Collected data entries:
= Beginning of Section =

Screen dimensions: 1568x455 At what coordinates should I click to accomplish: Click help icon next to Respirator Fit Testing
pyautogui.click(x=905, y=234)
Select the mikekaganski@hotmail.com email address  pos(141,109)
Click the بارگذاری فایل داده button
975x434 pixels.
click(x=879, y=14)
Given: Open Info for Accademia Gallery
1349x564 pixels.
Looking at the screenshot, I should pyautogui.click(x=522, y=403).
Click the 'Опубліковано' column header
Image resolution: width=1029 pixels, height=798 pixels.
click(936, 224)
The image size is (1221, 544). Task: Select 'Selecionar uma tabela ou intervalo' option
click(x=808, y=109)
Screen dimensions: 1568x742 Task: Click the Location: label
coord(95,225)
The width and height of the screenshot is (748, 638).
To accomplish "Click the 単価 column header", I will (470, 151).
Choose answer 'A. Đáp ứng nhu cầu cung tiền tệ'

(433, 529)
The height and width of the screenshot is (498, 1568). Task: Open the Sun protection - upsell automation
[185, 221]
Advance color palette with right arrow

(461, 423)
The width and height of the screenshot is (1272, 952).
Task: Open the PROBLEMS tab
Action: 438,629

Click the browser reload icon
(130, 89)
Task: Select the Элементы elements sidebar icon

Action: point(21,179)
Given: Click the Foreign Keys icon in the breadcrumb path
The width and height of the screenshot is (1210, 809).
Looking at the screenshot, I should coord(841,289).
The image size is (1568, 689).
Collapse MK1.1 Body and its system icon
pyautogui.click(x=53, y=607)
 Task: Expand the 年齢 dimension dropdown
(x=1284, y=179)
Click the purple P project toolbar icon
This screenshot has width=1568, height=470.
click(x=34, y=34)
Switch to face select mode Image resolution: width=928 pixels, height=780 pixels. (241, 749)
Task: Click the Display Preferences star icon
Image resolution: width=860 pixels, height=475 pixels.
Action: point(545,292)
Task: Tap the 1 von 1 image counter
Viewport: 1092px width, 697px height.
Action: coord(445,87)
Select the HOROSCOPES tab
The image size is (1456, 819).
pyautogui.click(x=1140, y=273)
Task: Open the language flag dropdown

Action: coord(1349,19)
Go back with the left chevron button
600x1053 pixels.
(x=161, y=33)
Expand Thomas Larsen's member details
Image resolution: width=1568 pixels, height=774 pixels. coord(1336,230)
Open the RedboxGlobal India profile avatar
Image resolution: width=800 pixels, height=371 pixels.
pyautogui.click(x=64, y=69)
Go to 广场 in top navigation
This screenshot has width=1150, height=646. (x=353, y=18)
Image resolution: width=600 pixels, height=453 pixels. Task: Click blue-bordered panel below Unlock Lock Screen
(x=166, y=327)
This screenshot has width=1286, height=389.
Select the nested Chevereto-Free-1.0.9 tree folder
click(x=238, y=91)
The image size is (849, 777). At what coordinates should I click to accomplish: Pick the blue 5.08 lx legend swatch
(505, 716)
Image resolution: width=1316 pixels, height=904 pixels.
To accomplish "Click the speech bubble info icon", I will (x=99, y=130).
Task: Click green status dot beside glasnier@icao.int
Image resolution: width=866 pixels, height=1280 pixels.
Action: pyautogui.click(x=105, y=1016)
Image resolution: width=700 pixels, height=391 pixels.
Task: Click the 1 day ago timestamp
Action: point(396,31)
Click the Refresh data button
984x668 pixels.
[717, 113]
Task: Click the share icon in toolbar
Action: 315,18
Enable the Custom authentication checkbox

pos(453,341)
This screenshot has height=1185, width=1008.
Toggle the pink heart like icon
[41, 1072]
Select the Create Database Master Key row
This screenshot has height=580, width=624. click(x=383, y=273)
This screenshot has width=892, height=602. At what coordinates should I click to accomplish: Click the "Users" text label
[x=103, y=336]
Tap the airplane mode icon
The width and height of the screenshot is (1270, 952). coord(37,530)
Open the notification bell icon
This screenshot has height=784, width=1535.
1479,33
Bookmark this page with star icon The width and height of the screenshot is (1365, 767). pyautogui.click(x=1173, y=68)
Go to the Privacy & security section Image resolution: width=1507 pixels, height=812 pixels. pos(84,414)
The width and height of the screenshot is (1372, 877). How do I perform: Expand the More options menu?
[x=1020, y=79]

= End of Section =

• _What to work on_:
Start at the first line of the entries and stop at the line that contains "The image size is (1568, 689).". Repeat every line in that span exactly, and nothing beyond it.

• _Task solution_:
Screen dimensions: 1568x455 At what coordinates should I click to accomplish: Click help icon next to Respirator Fit Testing
pyautogui.click(x=905, y=234)
Select the mikekaganski@hotmail.com email address  pos(141,109)
Click the بارگذاری فایل داده button
975x434 pixels.
click(x=879, y=14)
Given: Open Info for Accademia Gallery
1349x564 pixels.
Looking at the screenshot, I should pyautogui.click(x=522, y=403).
Click the 'Опубліковано' column header
Image resolution: width=1029 pixels, height=798 pixels.
click(936, 224)
The image size is (1221, 544). Task: Select 'Selecionar uma tabela ou intervalo' option
click(x=808, y=109)
Screen dimensions: 1568x742 Task: Click the Location: label
coord(95,225)
The width and height of the screenshot is (748, 638).
To accomplish "Click the 単価 column header", I will (470, 151).
Choose answer 'A. Đáp ứng nhu cầu cung tiền tệ'

(433, 529)
The height and width of the screenshot is (498, 1568). Task: Open the Sun protection - upsell automation
[185, 221]
Advance color palette with right arrow

(461, 423)
The width and height of the screenshot is (1272, 952).
Task: Open the PROBLEMS tab
Action: 438,629

Click the browser reload icon
(130, 89)
Task: Select the Элементы elements sidebar icon

Action: point(21,179)
Given: Click the Foreign Keys icon in the breadcrumb path
The width and height of the screenshot is (1210, 809).
Looking at the screenshot, I should coord(841,289).
The image size is (1568, 689).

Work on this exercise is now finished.